AIM — Find each line in the records that contains the word "Open", and copy those lines.
━━ SUPPLIED INFORMATION ━━
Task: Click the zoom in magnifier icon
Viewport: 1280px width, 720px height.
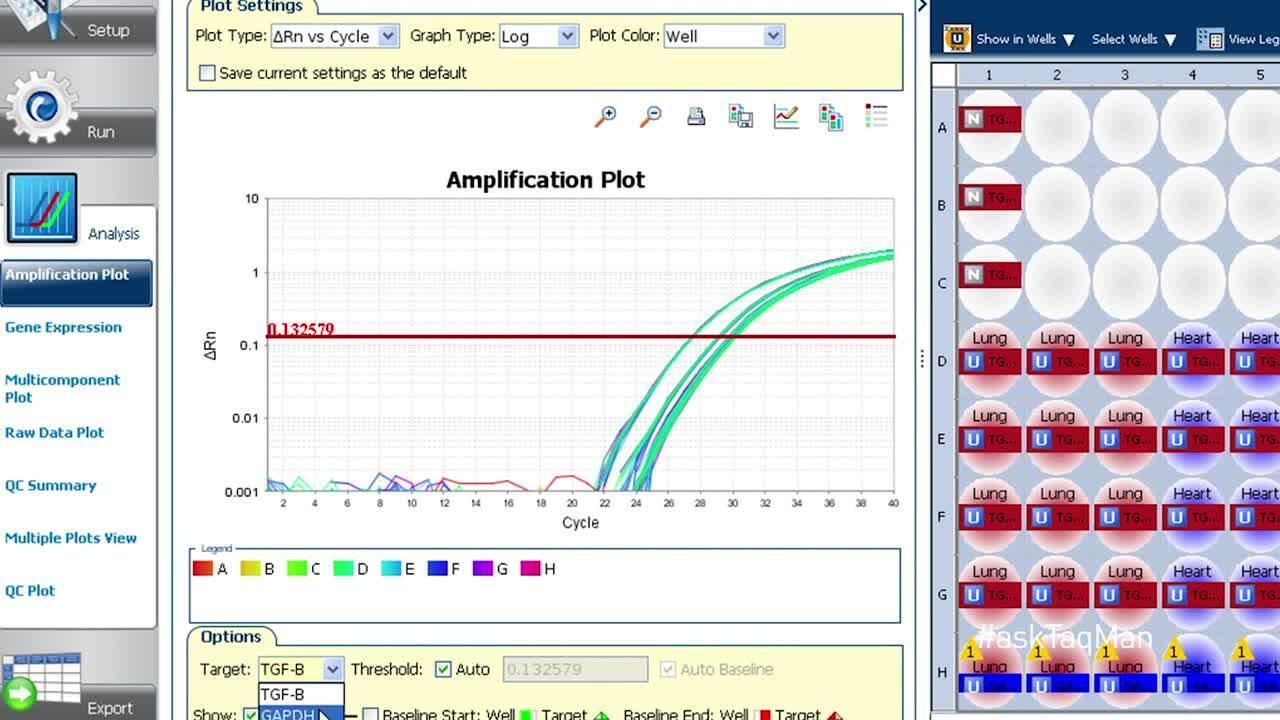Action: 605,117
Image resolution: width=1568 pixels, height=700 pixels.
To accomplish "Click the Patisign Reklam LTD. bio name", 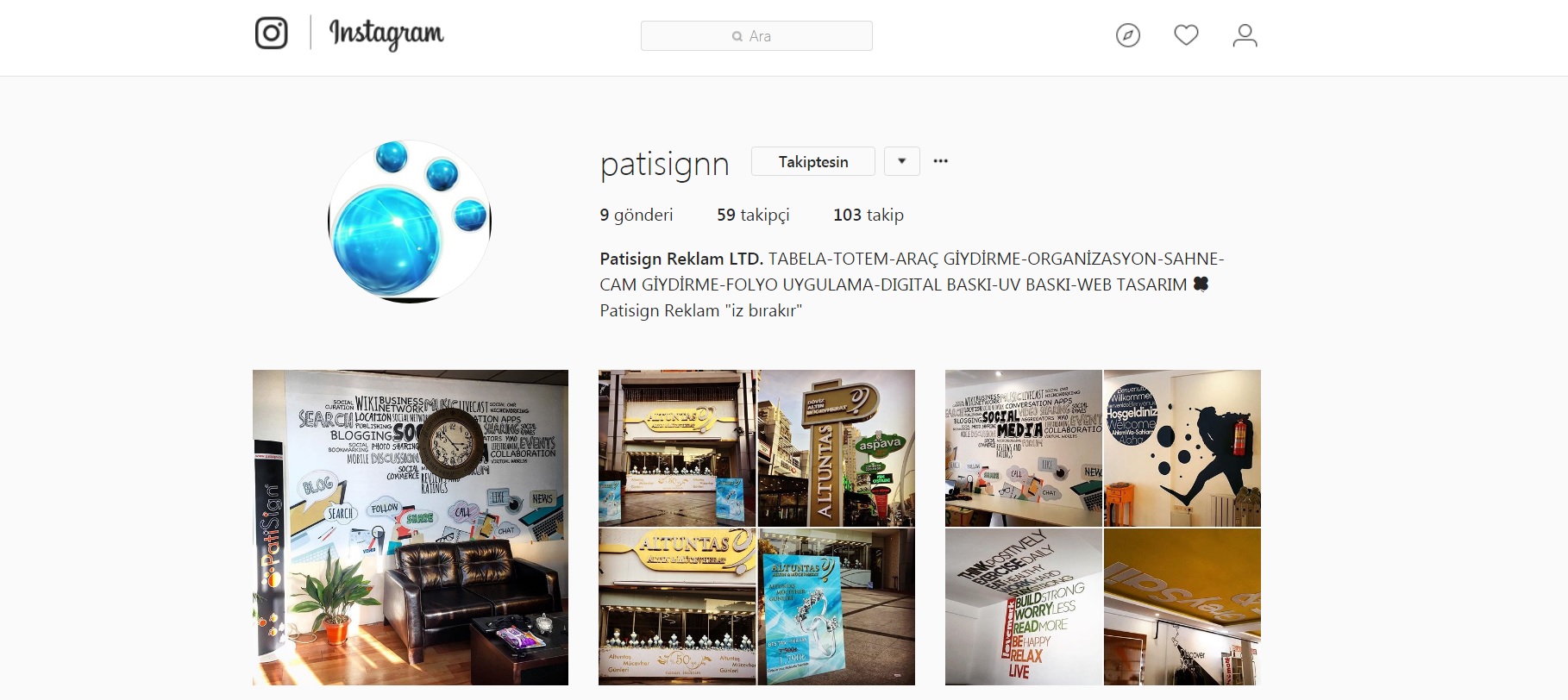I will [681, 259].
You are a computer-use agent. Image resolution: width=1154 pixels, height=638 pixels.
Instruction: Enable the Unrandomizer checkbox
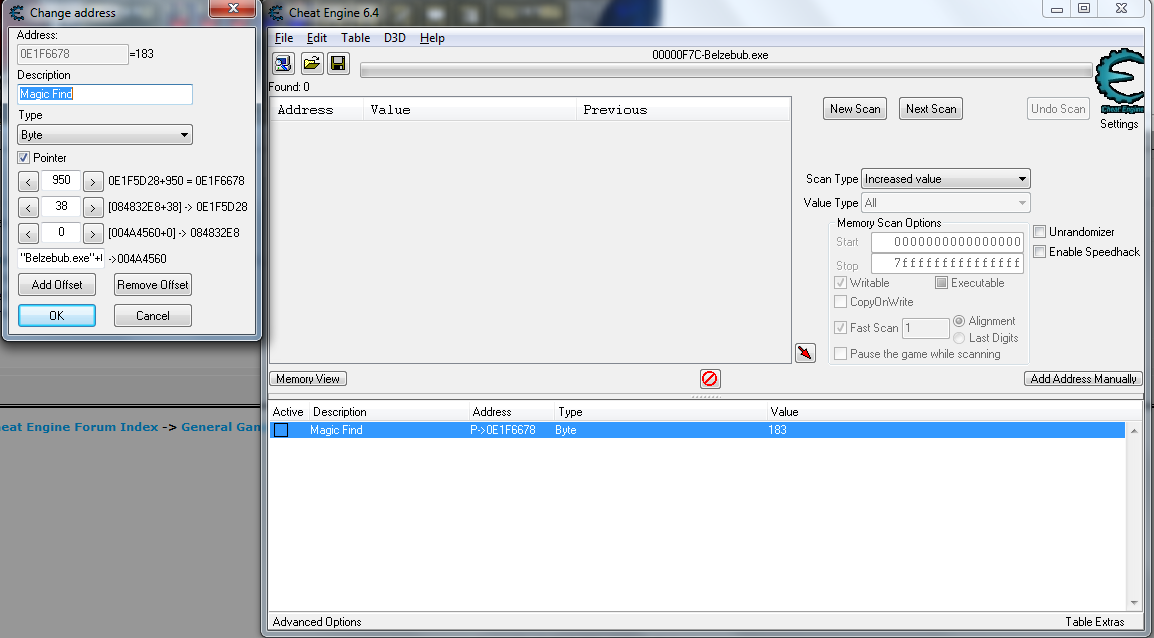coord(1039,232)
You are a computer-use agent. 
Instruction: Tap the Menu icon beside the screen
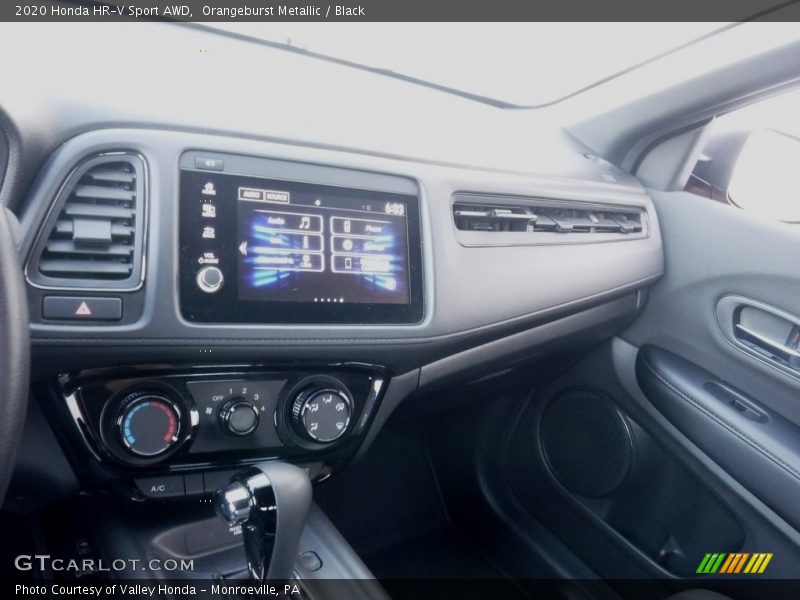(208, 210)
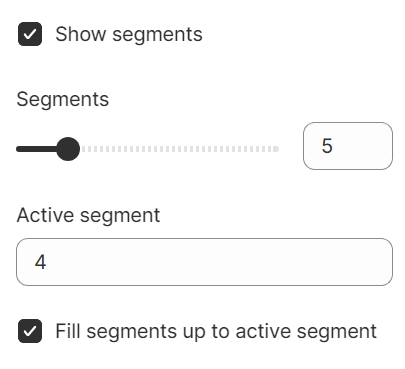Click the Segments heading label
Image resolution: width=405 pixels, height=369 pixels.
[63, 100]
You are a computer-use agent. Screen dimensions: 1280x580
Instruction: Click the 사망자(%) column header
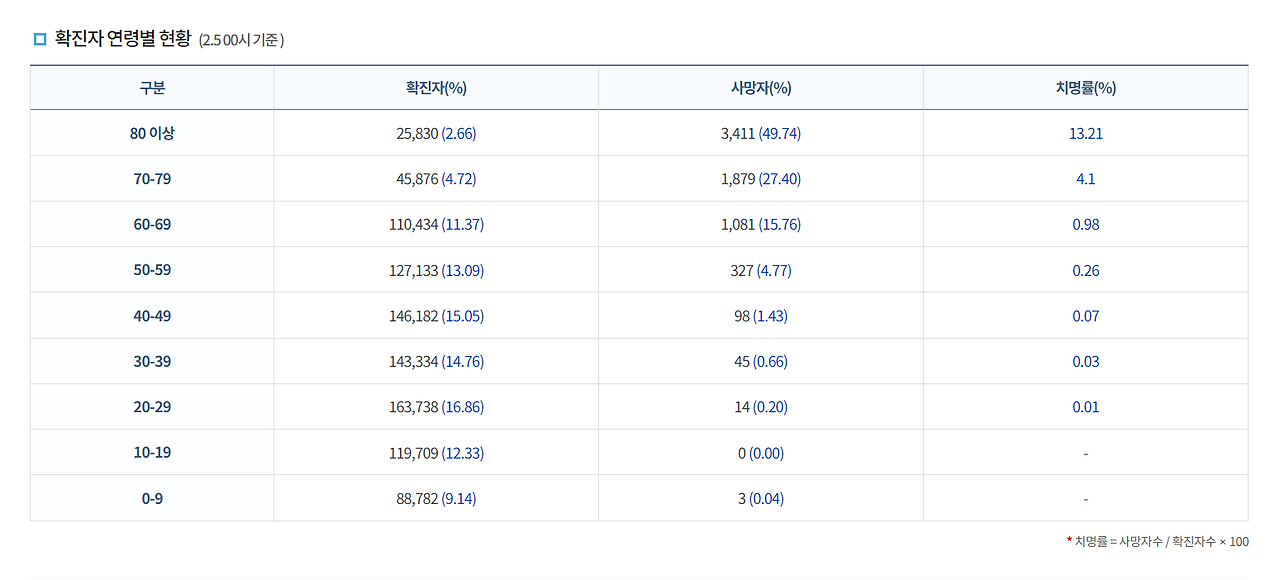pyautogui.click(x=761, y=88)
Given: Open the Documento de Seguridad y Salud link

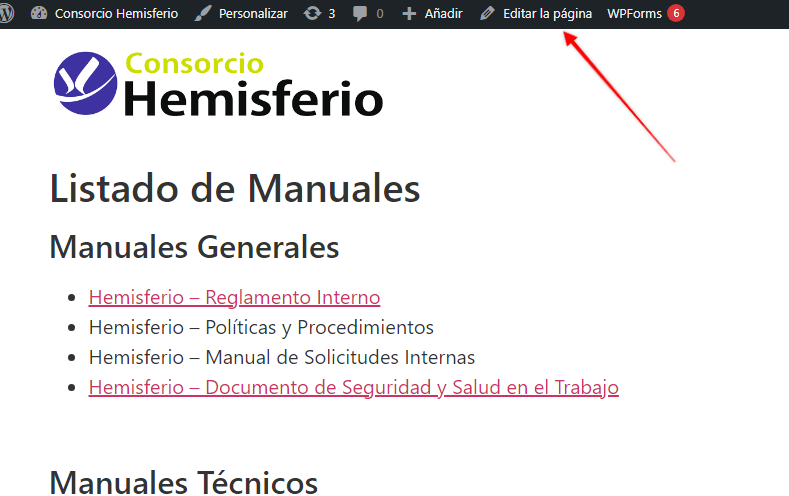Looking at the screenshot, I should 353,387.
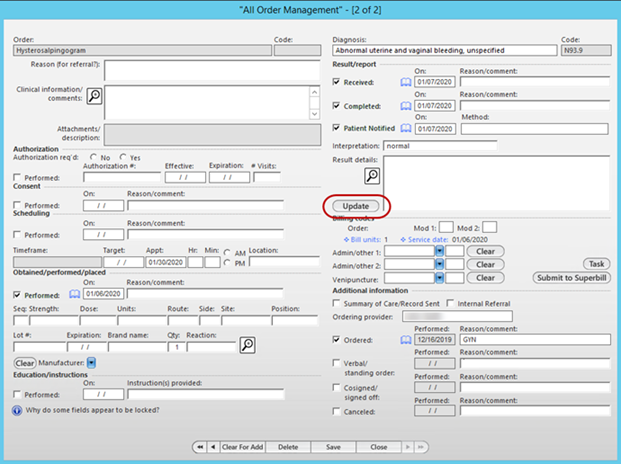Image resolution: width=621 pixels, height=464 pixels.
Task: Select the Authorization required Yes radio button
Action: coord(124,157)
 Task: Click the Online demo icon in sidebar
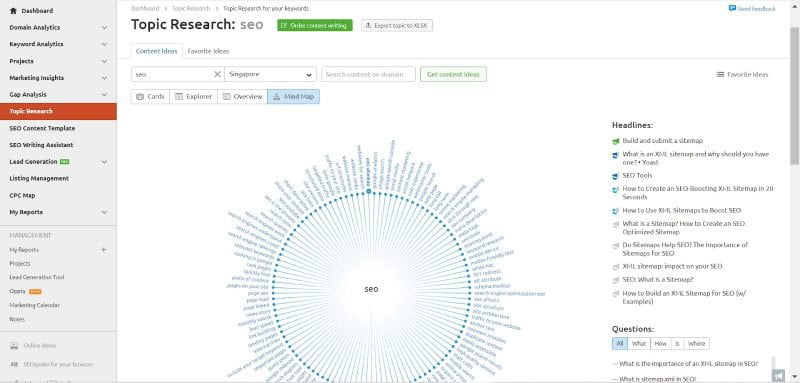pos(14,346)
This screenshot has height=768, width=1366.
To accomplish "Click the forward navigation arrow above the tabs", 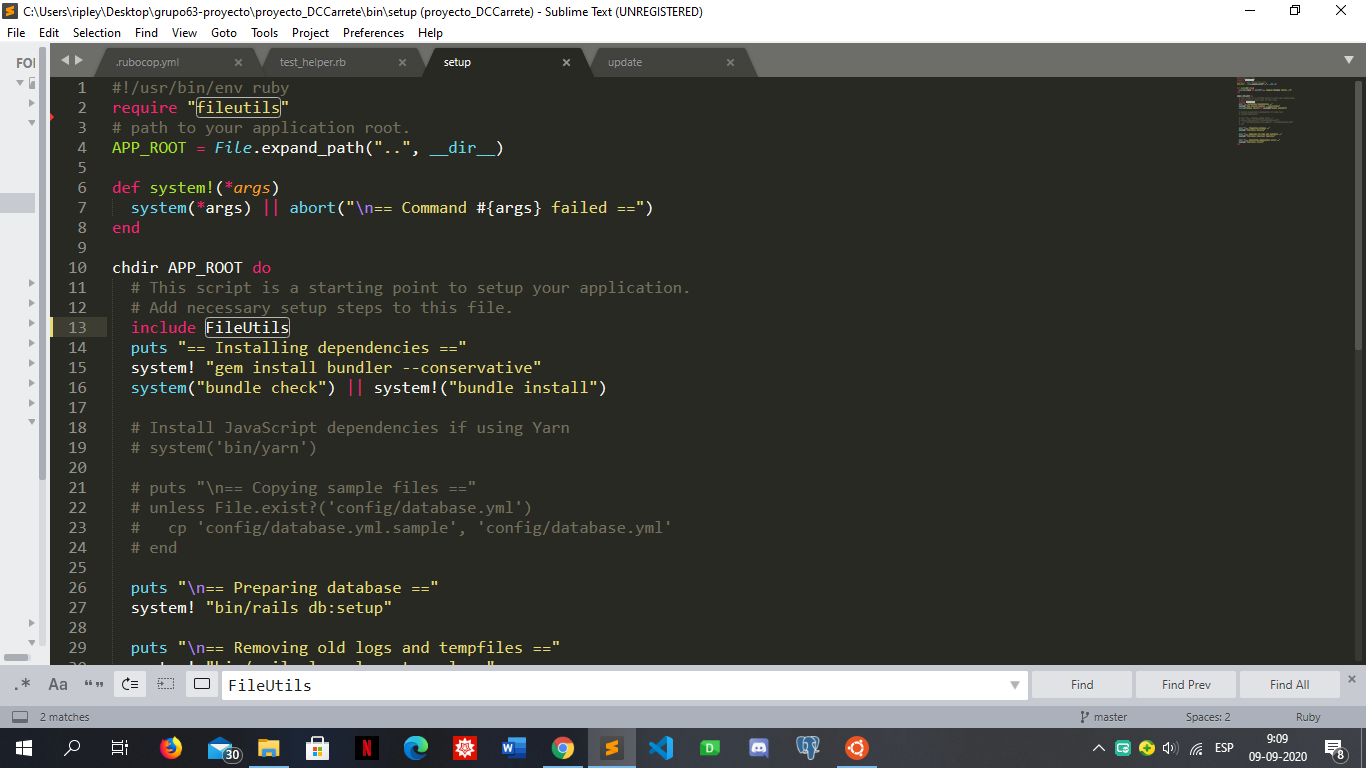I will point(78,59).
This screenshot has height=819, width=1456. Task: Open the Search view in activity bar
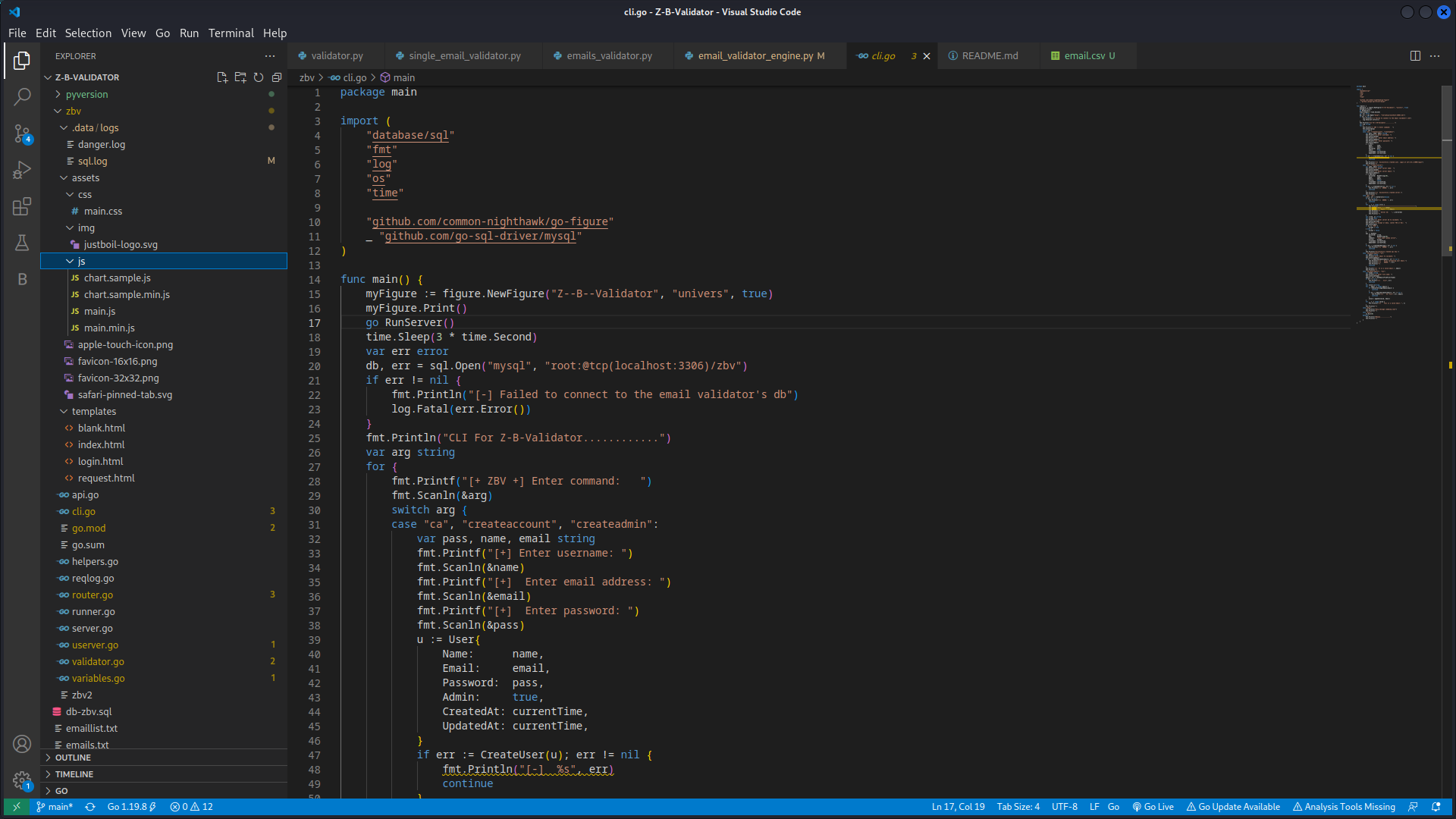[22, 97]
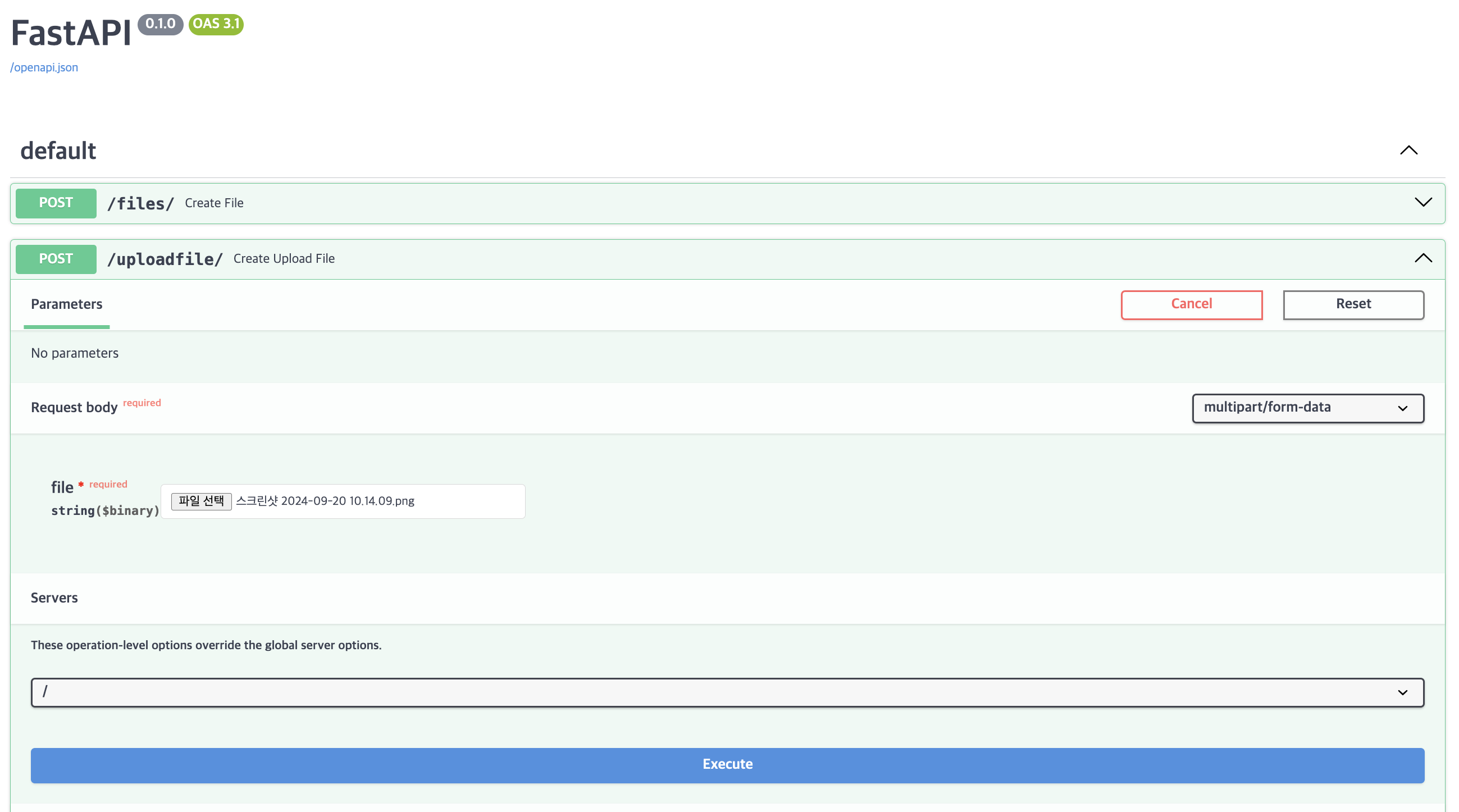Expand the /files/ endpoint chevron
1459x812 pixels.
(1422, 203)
━━━
EXERCISE RESULT —
Given: Open the Documento de Seguridad y Salud link
This screenshot has height=819, width=1456. Task: Open the Search view in activity bar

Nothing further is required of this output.